DIVA TALK: A Dozen Must-Have Female Vocal Recordings

By Andrew Gans
19 Jul 2013

Cover art

Betty Buckley
"Betty Buckley"

Few have ever boasted a voice like the one the Cats and Sunset Boulevard star possesses. It is a singular voice that has wowed audiences and dazzled critics around the world. There are the rich, vibrato-filled chest tones — that powerful Broadway belt with its seemingly unending range for which she is most associated. And, then there is her upper register, an ethereal soprano that is as emotionally powerful as her biggest belt. That voice, in all its glory, can be heard on her debut solo recording, which is simply titled "Betty Buckley" and was initially released by Rizzoli Records in 1986. Buckley's singing on this disc, recorded live during a concert at St. Bartholomew's Church in Manhattan, is so beautiful, whether she's singing her own compositions, the work of theatre composers or country/pop tunes. There is poetry and kindness in many of her lyrics, and I am especially fond of the sentiment "You and me alone together/and whether O whether or not that you know it/You and me alone./The glow in between is the love." Perhaps her greatest song, which she co-wrote with Lyle Mays, is "Dark Blue-Eyed Blues," which showcases her innumerable gifts as a singing actress.
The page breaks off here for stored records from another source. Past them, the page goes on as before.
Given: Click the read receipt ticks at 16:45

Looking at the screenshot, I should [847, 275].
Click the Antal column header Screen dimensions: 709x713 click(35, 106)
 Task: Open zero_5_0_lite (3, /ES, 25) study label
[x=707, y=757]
Other highlights include a spellbinding, soaring "Meadowlark," a superb "Wind Beneath My Wings" and the definitive "Ship in a Bottle." As I've written before, it is not just the voice that creates such magic, it is Buckley's consummate acting skills as well as her intelligent choice of material. Like a pointillist painting, all these elements somehow combine to form a masterwork, and one can't help but become mesmerized by the world of her artistry. This may be the solo recording I have listened to most often.